FDA institutes two new facilities to reinforce its regulatory function

GHANA – The Food and Drugs Authority (FDA), Ghana, has established the Centre for Laboratory Services and Research and the Centre for Import and Export Control as part of reinforcing its regulatory function to deliver improved services to support a strong implementation of the African Continental Free Trade (AfCFTA) regime.

The two new facilities are also expected to monitor and control imports of unregistered products into the country.

According to the Chief Executive Officer (CEO), Delese Mimi Darko, the centres have been accredited and certified by the International Organization for Standardization (ISO), making its services internationally recognized.

Addressing the media at a press engagement in Accra, the CEO was confident the Laboratory Centre, which she described as having the largest testing scope under one roof in Africa, would support the implementation of the One District, One Factory (1D1F) initiative and be a key collaborator to the AfCFTA.

Mrs. Darko, in attesting to the efficiency of the facilities, stated that the probability of any country rejecting products that have come through the FDA laboratory is almost zero.

FDA’s regulatory milestones

The FDA has become a key stakeholder in the implementation of the free trade area agreement through increased regulation and safety assurance as the policy triggers increased influx of goods and services into the country.

The Authority, through the policy’s implementation, has also taken proactive steps through the Centre for Import and Export Control and the launch of the zero tolerance for unregistered imported products, to ensure that all entry points and borders including the Tema and Takoradi sea ports, the Kotoka International Airport, as well as the borders in Western, Volta, Bono, Upper West and Upper East regions are effectively controlled by its officials.

As its contribution to supporting the growth of local small and medium enterprises, the FDA had earlier introduced the Progressive Licensing Scheme (PLS) for food cottage facilities to ensure appropriate standards in the manufacturing of these products.

The Progressive Licensing Scheme

The PLS is an initiative that seeks to introduce a three staged licensing regime to support small business units to improve on the safety, quality and wholesomeness of their products.

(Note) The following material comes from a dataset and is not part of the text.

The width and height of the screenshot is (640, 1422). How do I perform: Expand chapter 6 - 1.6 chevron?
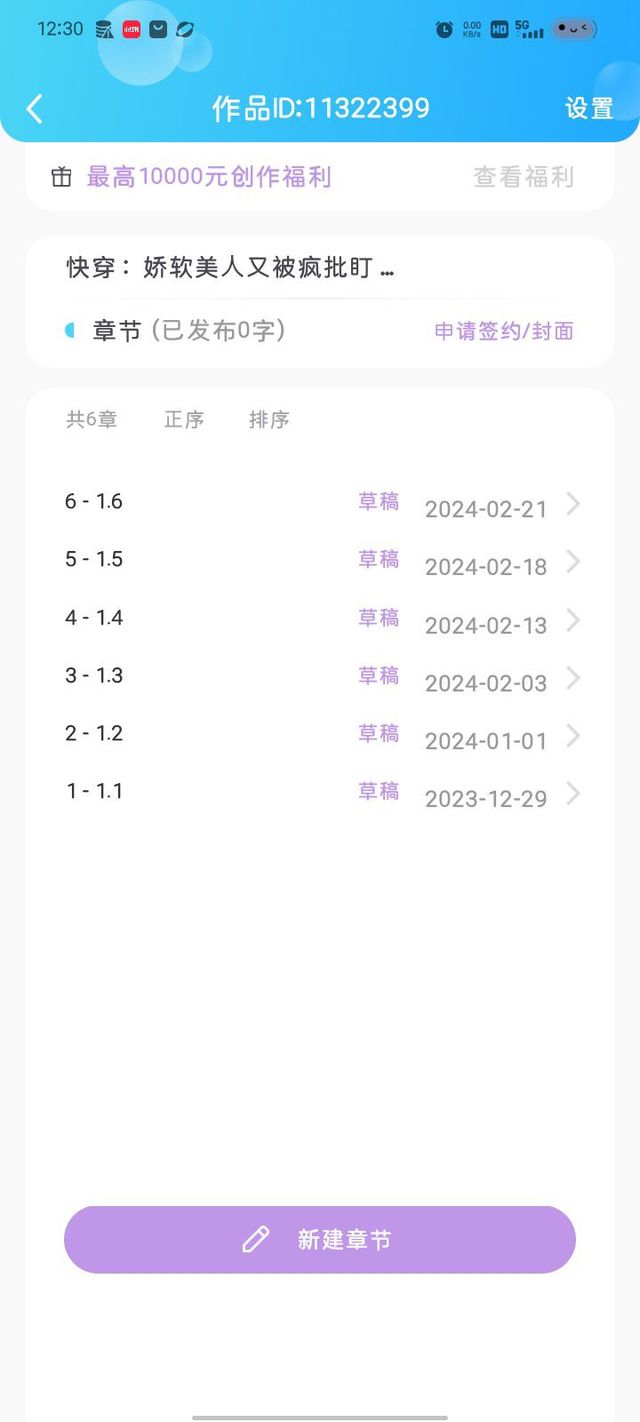(x=573, y=504)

Mrs. Darko reiterated that the aims of the PLS is to ensure that 60 percent of the food sold in the A-rated and other supermarkets in the country, are ‘Made in Ghana’ products.

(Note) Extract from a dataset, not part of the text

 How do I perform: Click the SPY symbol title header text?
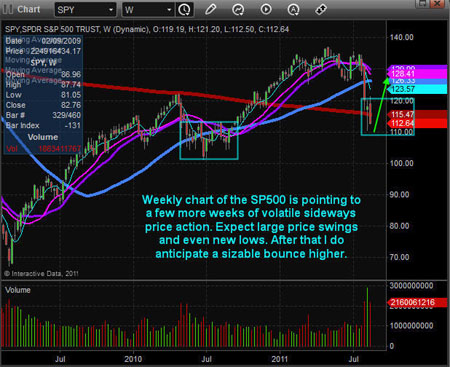(147, 29)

She pointed out that since the inception of the programme in July last year to date, 1103 businesses in the food sector have been registered.

The FDA boss informed that the authority is working with local supermarkets to ensure made in Ghana products have dedicated and well branded shelves to make them more conspicuous to the shopping public.

Consumer safety

Additionally, the FDA has advised the general public to buy packaged, bottled, canned foods and consumables from permanent shops.

In an interview with the Ghana News Agency (GNA) in Sunyani, Mr. Daniel Nti, a Senior Regulatory Officer at the FDA said it is dangerous to buy canned foods and consumables from hawkers and wayside traders.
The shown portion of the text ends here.